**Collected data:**

• • •

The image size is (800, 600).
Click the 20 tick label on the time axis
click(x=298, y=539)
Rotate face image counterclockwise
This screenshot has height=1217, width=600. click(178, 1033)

• • •

**What is being asked:**
Having read the records above, print them out again exactly.

**Task response:**
The image size is (800, 600).
Click the 20 tick label on the time axis
click(x=298, y=539)
Rotate face image counterclockwise
This screenshot has height=1217, width=600. click(178, 1033)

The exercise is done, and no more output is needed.